According to the news outlet, the market for these energy efficient buildings is moving away from one-time retrofits toward a business model that relies on constant upgrades through the use of software and real-time monitoring.
"The reality in the building industry is that most of the technology needed to make buildings more efficient has already been developed," Eric Bloom, a senior analyst with Pike Research, said in the report. "This will spur a shift from one-time, labour-intensive retrofits to an ongoing stream of small improvement measures that will add up to a more efficient building over time."
The most popular retrofits are those that exist in the publicly-owned market, such as public universities and hospitals and government administration buildings.
"The building owners are more confident that they will in fact own a building through the entire payback period associated with an energy retrofit," said Bloom.

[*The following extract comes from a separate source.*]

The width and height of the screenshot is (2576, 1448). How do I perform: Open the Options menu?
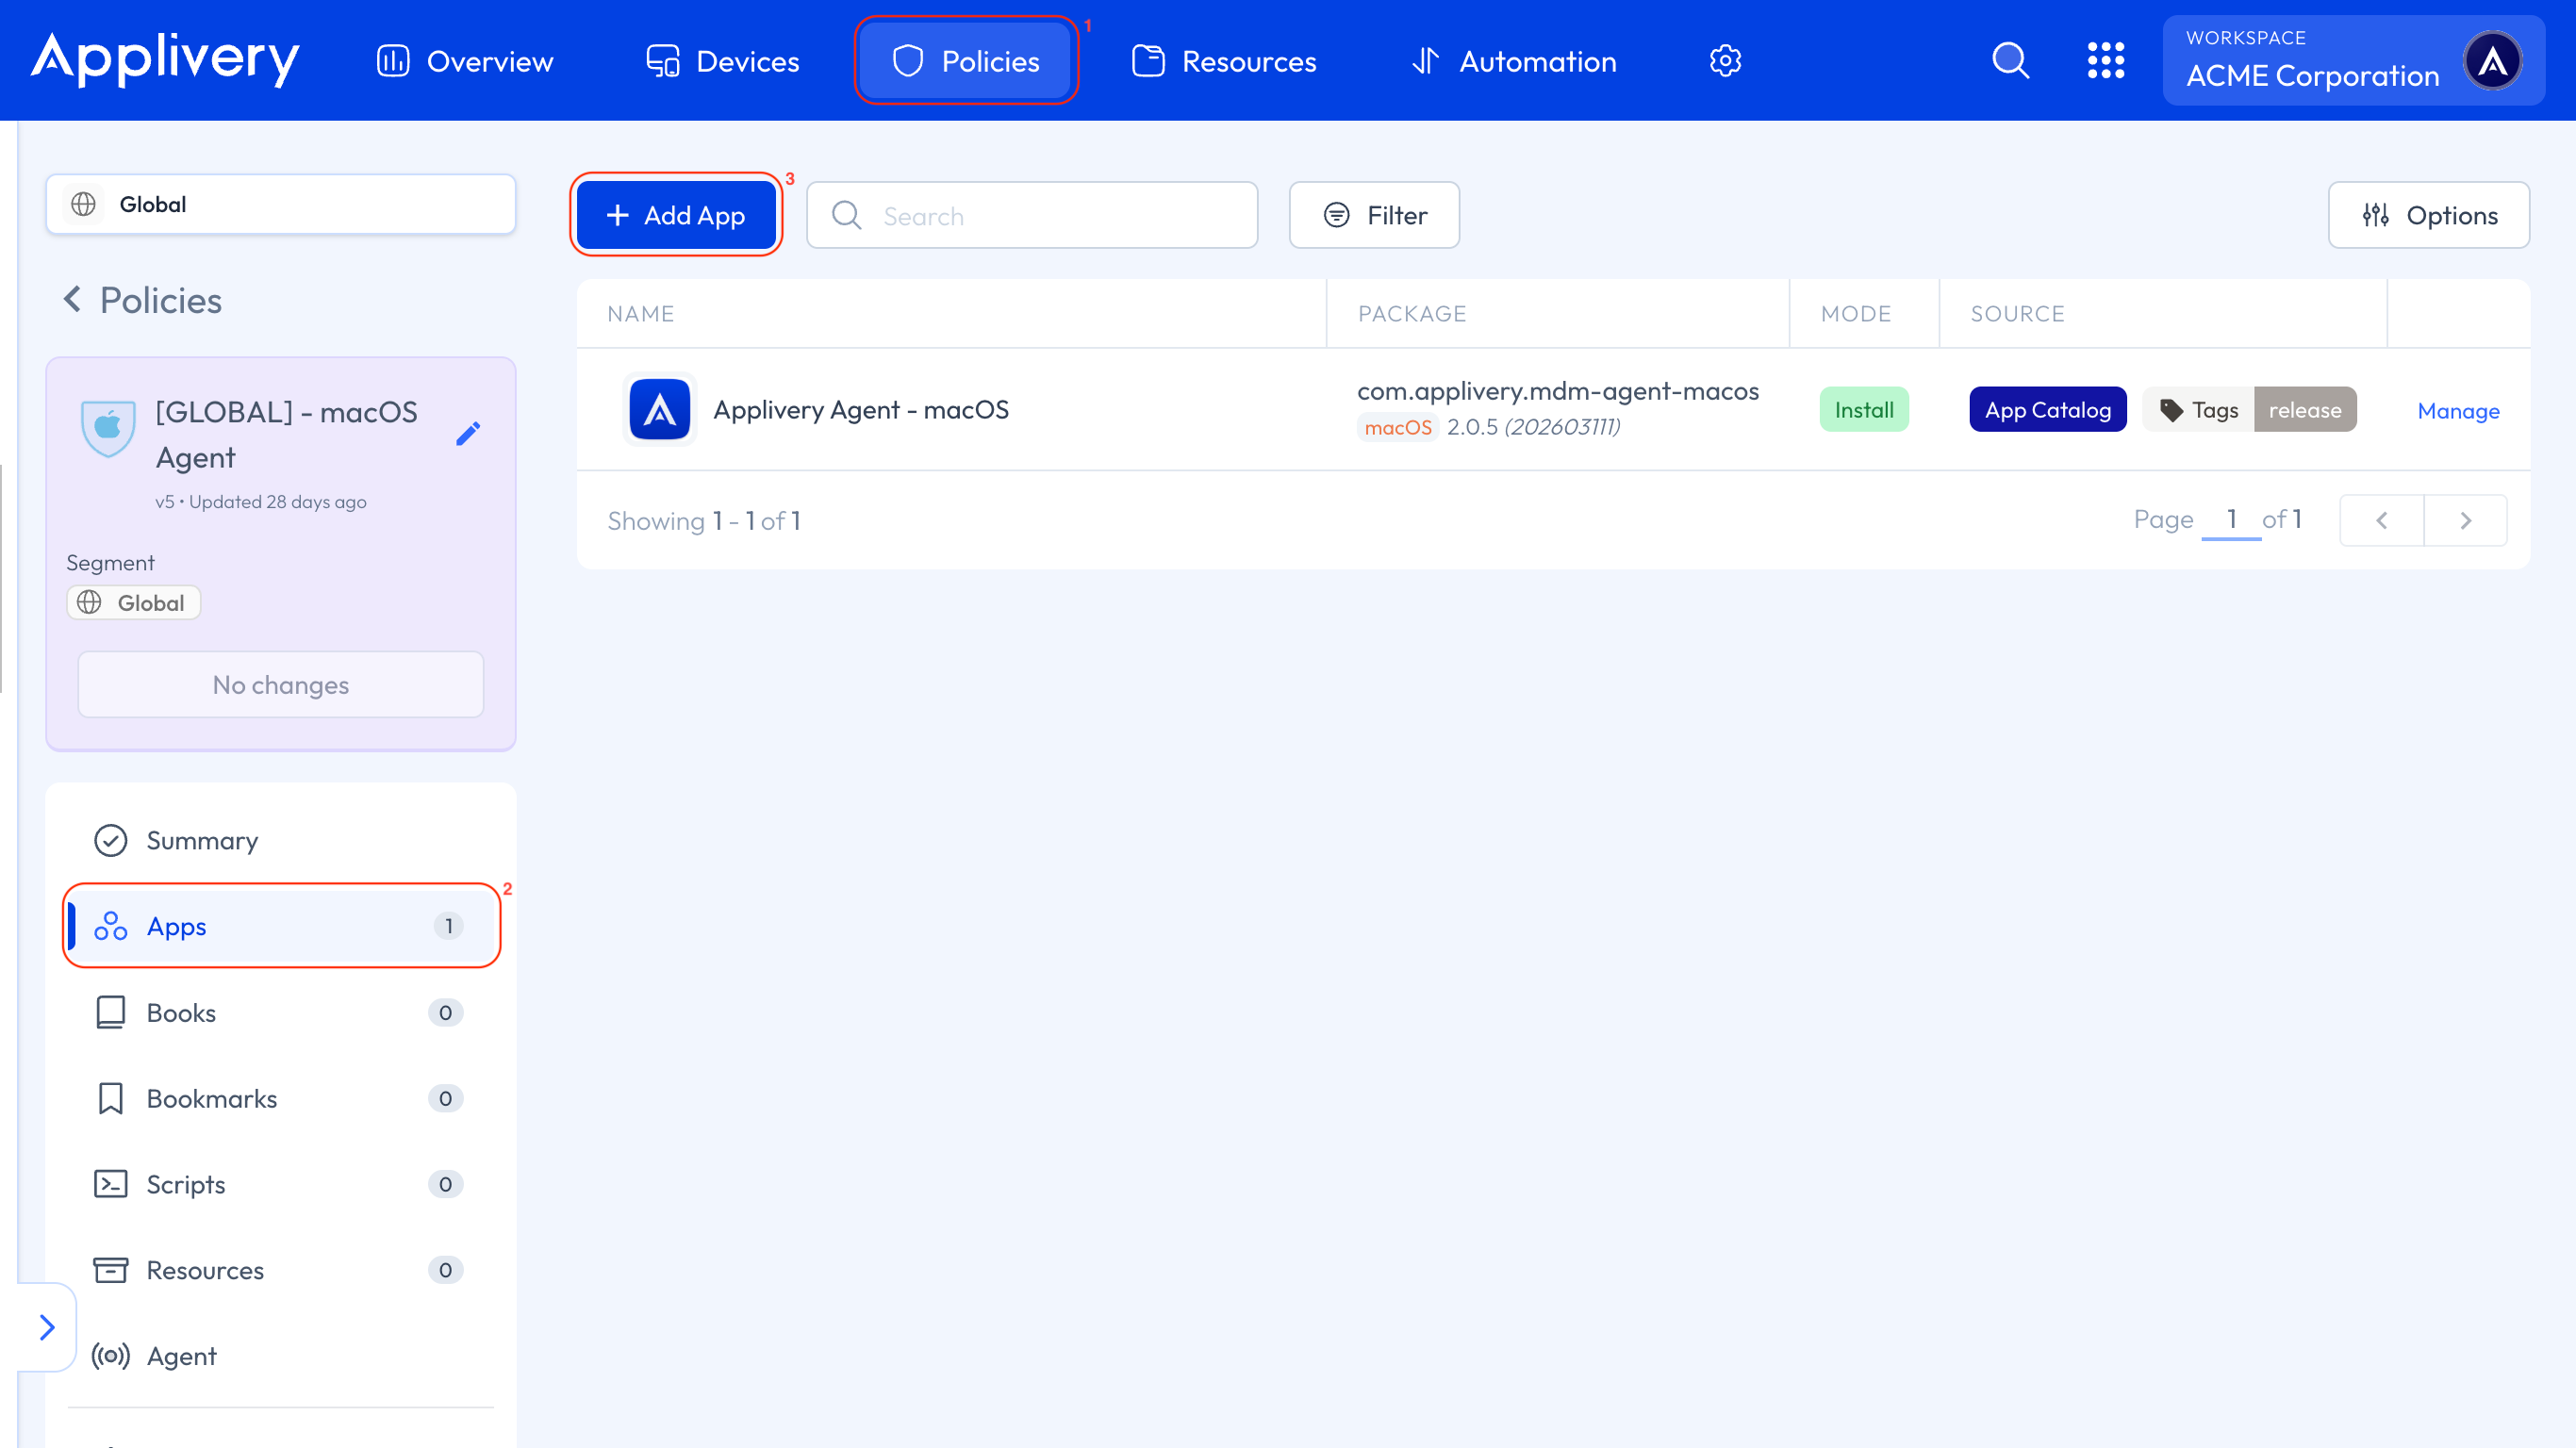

According to Business Green, the market is beginning to shift toward the U.S. and the Asia Pacific region, as the dominance of Western Europe in the sector is going to decline in the coming years.
Efforts in the U.S., like the Department of Energy-sponsored Energy Efficient Buildings Hub (EEB Hub), are beginning to demonstrate the cost benefits of making upgrades to commercial properties. This represents a shift away from the solely environmental angle that was taken by some advocates early on in the history of retrofitting structures.
The increased presence of technology in the sector is also removing some of the human error associated with monitoring energy use in buildings, according to Property Talk.
"Using software in this way has the potential to make our buildings much more energy efficient without having to rely on every single person using them in the correct manner," Professor Sunil Vadera, of the University of Salford, told the news outlet.